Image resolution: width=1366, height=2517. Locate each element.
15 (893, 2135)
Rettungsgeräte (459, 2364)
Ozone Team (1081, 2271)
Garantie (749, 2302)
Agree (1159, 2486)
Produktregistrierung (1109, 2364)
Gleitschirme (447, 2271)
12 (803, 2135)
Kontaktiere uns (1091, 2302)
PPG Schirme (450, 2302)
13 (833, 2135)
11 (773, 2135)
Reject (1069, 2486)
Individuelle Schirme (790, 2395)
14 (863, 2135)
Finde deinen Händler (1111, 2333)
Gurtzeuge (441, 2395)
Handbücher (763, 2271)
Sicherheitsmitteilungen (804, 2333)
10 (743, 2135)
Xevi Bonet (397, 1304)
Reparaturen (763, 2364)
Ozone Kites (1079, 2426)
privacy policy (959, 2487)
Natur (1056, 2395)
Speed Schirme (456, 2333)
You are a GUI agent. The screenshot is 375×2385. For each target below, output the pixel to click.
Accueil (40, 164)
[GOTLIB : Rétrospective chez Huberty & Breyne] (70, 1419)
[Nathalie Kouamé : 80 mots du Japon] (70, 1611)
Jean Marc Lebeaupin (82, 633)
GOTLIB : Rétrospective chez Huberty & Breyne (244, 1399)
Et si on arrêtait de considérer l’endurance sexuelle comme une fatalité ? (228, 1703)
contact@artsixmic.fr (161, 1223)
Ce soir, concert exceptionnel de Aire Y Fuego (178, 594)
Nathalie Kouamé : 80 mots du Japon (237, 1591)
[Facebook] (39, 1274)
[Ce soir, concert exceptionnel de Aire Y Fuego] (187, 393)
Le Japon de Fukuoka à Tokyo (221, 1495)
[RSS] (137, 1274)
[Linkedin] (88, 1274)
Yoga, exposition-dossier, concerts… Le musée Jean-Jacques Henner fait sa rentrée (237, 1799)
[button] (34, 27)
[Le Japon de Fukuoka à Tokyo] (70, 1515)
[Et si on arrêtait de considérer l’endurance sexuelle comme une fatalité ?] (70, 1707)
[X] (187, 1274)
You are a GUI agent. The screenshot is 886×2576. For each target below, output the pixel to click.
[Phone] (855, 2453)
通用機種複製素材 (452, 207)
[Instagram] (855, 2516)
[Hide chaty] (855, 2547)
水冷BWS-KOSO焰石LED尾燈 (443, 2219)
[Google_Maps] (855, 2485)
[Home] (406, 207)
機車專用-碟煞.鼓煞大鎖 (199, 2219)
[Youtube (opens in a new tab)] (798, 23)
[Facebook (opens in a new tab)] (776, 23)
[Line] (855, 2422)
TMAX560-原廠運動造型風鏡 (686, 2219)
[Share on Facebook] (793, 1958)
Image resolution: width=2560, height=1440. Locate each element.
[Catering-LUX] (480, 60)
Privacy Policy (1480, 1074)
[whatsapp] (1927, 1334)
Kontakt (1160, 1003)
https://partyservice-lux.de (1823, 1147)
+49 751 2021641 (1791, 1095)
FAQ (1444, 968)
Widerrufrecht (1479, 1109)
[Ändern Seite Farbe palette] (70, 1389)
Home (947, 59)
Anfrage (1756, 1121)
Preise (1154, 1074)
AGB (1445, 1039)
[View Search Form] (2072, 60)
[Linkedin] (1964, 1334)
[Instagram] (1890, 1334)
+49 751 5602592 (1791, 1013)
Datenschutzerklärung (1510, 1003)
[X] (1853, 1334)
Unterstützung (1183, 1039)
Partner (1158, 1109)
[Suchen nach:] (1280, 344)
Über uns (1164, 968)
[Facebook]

Your assignment: Look through the entries, and return every line that the word "arrêtait" appears in.

Solution for this exercise:
Et si on arrêtait de considérer l’endurance sexuelle comme une fatalité ? (228, 1703)
[Et si on arrêtait de considérer l’endurance sexuelle comme une fatalité ?] (70, 1707)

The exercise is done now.